成果を公表して業務に導入するという点では、「FSA Analytical Notes」として、実施したデータ分析をまとめて公表している。これまで、「2024年8月上旬の日本株市場の急激な相場変動に関する分析」「高速取引行為が市場流動性や市場変動の大きさに与える影響に関する分析」などの分析を公開してきた。これについて同氏は、「これまでデータ分析の結果を公表することに慎重だった」と認めたうえで、「完璧さを求めるより、取り組んだ事例は積極的に公表するという路線に転換した」と説明した。
そこには次のような狙いがある。分析を公表することで関係者の理解が深まる。分析担当者は達成感や充実感が向上する。さらには、金融庁でのデータ分析の取り組みを対外的に訴求できることから内外からの人材確保にもつながる。このような好循環を生み出すことで、さらに取り組みを加速できるためだ。
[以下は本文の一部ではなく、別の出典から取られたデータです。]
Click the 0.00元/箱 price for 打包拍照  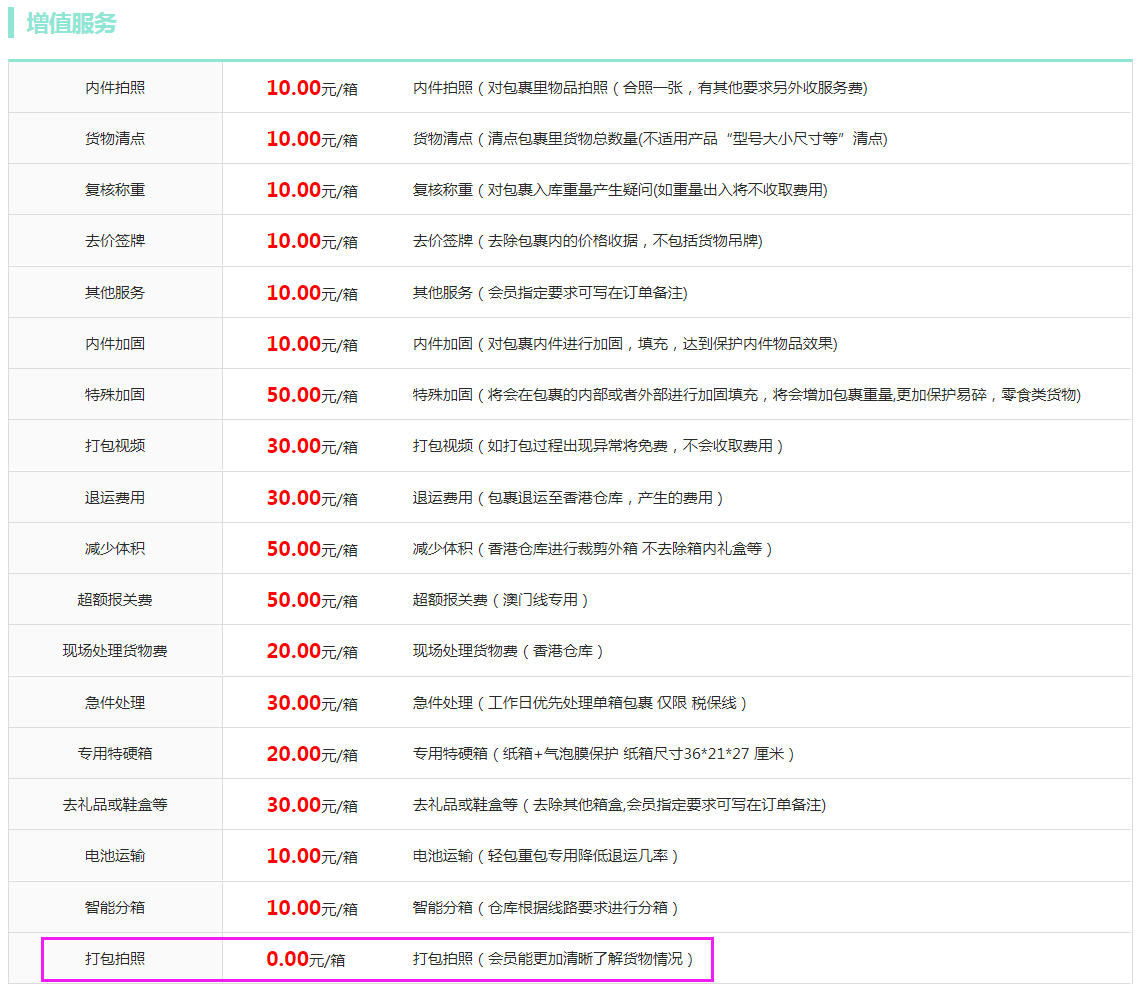point(306,959)
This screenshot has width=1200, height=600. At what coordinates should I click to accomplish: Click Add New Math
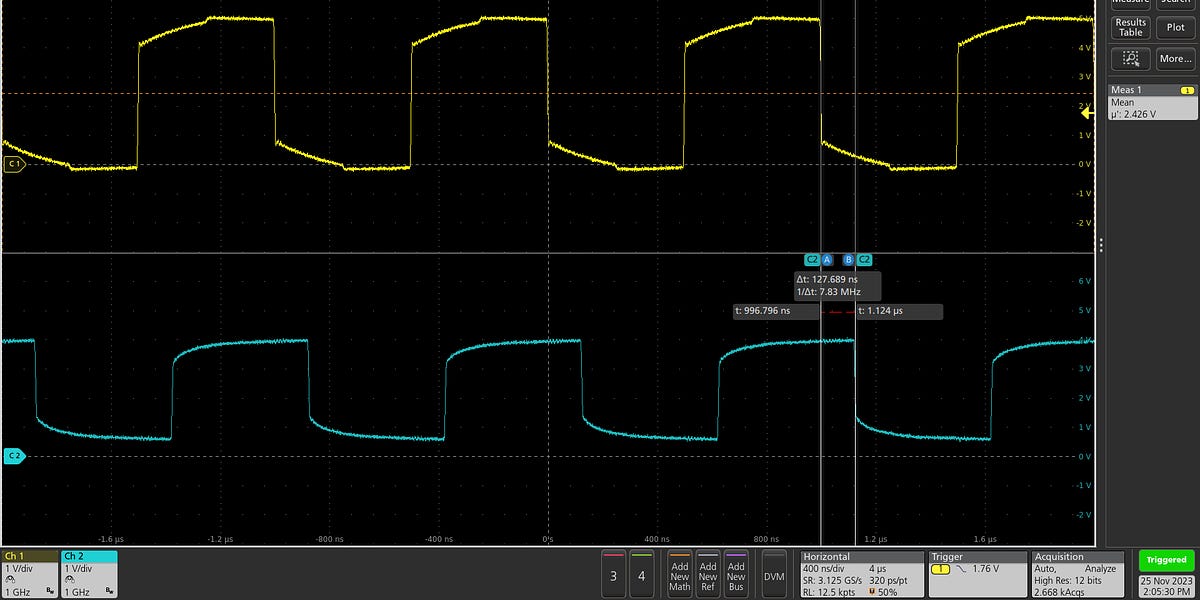(680, 575)
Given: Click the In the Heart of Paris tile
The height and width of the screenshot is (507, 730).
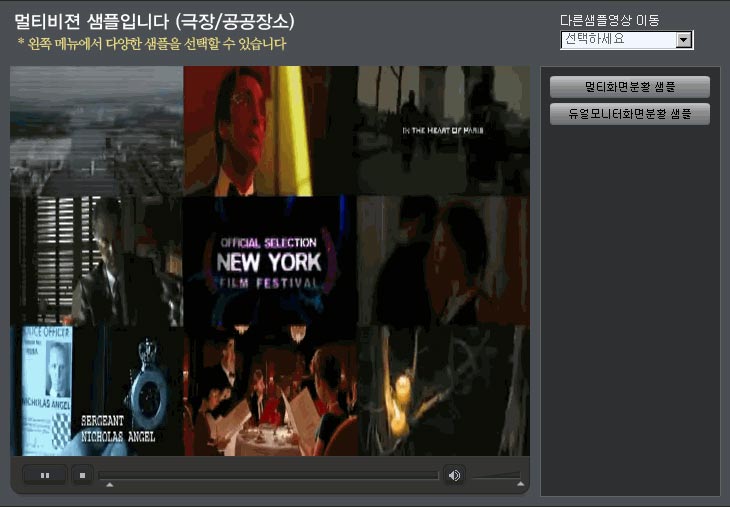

「これまでのカルチャーを変えることができたのではないかと考えています」(宮本氏)
このようなアプローチや体制の下で実施してきた分析事例も紹介した。その1つが、イベント発生時の影響のモニタリングだ。取引や出資関係のある企業ネットワークを可視化するアプリを構築、銀行の融資データを組み合わせることで企業のクレジットイベントが他の企業に波及し得る伝播ルートやその影響を把握するというものである。
このほか、気候変動などの新たな課題として、帝国データバンクの信用調査報告書から「エンジン」に関連する企業を抽出し、EV化など政策の変更や消費者の嗜好が変化した場合に影響を受ける可能性が高い融資の地域間差異を推計するといった事例も紹介した。
官民協力により日本のベストな在り方を模索
宮本氏は最後に、個社の視点と今後の展望について、自らの考えを示した。
金融業界は絶えず変化しており、このところの傾向として、銀行、保険、証券、ノンバンクなどに加えて、気候変動、FinTechなどのデジタル金融、サイバー、アウトソースやクラウドといった「非伝統的な金融」が入り込んできている。また、競争領域と非競争領域の境界も変化し続けている。
このような状況でデータ活用に取り組むことになるが、そこで避けて通れないのが規制だ。同氏は「国際規制をどうつくっていくのかが重要になる」と言う。そのうえで、これまでの経験から、国際規制の策定プロセスにおいては「普遍的に通用する考え方」を示し合わせた後に、「各国の利害、政治的な調整」と「水準調整」が組み合わさると説明した。
この過程で重要なのが官民の協力だ。「当局だけで単独でやっていても、なかなか良い知恵は出てこない」との認識から、緊張関係を保ちながらも、建設的な対話を進めていく必要性を訴えた。